The rumored deal has the Los Angeles Lakers sending Lamar Odom back to Miami along with Kwame Brown and Jordan Farmar. Talk about a fantasy! Odom is a solid role player, but not an All-Star by any stretch of the imagination. Kwame Brown is the piece that no one wants. There are much cheaper ways to get eight points and six rebounds per game. Jordan Farmar has talent and will be a solid contributor, but the Heat have absolutely no need for a fourth point guard unless they can deal White Chocolate - a prospect that gets slimmer with each passing day.

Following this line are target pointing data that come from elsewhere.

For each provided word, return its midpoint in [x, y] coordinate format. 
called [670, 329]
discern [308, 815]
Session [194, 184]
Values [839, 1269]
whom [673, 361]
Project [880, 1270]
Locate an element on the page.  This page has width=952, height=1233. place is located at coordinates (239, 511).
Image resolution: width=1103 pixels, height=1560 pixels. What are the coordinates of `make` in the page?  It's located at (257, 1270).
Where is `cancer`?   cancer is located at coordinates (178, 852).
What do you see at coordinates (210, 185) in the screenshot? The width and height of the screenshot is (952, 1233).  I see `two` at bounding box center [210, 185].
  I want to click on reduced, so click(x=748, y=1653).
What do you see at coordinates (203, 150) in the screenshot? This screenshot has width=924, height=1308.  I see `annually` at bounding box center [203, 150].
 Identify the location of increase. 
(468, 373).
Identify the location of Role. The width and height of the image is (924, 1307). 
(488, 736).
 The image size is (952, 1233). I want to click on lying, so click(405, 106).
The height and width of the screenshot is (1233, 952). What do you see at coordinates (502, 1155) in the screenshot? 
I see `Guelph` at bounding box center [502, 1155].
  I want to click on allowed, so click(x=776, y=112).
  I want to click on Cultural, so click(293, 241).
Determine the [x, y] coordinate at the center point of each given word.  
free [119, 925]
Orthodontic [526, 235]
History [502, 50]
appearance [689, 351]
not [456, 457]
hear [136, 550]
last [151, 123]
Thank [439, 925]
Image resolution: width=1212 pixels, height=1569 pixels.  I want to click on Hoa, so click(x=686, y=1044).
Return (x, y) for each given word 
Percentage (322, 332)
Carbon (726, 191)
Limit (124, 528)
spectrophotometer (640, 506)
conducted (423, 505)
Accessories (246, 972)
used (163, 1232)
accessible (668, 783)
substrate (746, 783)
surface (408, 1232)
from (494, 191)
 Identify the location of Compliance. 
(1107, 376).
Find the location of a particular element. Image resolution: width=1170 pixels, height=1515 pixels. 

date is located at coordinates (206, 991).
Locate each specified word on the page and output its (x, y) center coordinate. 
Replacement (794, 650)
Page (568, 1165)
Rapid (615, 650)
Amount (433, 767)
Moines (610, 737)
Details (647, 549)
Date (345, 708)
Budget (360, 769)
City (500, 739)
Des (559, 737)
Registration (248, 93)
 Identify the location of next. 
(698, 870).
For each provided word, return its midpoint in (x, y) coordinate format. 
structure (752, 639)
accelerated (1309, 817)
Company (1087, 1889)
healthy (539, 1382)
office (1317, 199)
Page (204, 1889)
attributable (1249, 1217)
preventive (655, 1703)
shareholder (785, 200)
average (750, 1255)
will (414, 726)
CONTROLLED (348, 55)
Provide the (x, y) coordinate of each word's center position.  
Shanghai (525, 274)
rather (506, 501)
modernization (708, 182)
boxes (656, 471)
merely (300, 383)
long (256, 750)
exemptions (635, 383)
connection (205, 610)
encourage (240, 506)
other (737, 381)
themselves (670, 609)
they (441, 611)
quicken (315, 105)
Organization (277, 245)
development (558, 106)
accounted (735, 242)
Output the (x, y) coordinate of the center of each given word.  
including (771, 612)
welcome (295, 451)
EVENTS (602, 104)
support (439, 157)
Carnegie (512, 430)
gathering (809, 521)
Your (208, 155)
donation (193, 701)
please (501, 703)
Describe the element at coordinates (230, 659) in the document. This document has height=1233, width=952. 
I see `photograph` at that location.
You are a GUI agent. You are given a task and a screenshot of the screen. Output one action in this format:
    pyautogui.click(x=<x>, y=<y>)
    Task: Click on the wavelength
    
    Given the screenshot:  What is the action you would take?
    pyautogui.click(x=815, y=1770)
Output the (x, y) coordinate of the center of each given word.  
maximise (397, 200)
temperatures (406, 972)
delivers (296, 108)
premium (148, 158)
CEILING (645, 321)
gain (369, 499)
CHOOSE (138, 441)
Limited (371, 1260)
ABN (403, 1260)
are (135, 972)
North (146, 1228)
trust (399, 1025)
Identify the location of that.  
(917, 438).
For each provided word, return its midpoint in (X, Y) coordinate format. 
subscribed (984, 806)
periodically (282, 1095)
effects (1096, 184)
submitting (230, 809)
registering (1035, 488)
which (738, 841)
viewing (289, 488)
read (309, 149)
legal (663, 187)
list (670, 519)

Think about it. If the Heat were willing to part with their star center for so little return they could certainly do better. Why not Dallas? The Mavericks would happily give up Erick Dampier, who is as good a scorer, a better rebounder, and shoots 63% from the foul line - positively Bird-like compared to Kwame Brown's 44%. The Mavs would probably throw in some pieces the Heat might actually be able to use, like guard Mo Ager and maybe the Posey-like Greg Buckner. This is just one example, but if Shaq's market value has sunk so low that the Los Angeles Lakers could get the Los Angeles Lakers on the phone with an offer of Odom, Jordan Farmar, and Kwame Brown, imagine how many other teams would step forward with better deals!

The only way the Heat enter this discussion at all is if the deal involves Kobe Bryant going to Miami. It's the only way the team could face their fans for the upcoming season. If they traded Shaq for some role players they might as well start refunding season tickets, prepare for Dwyane Wade's trade demand, and call the Miami Fire Department to put out the American Airlines Arena-sized bonfire of Heat jerseys that would spontaneously ignite. They would then have to relocate the team to Oklahoma City in the aftermath of Hurricane Heat Fans.

That's before we even bring Shaq's wishes into the discussion. He has no desire to leave Florida, which he has called home since his NBA career started with the Orlando Magic. He has put down roots, and plans to run for political office when his playing days are through. He has done more for the City of Miami and the State of Florida than many of their career politicians have, and if he continues through politics to have the kind of influence he has had as a player the state will be lucky to have him. Shaq doesn't want to go anywhere.

In this version of the pop culture scene, Pamela Ewing wakes up, finds Bobby in the shower, and then wakes up again to find that his return was nothing but a dream. Bobby's not coming back . . .and neither is Shaq.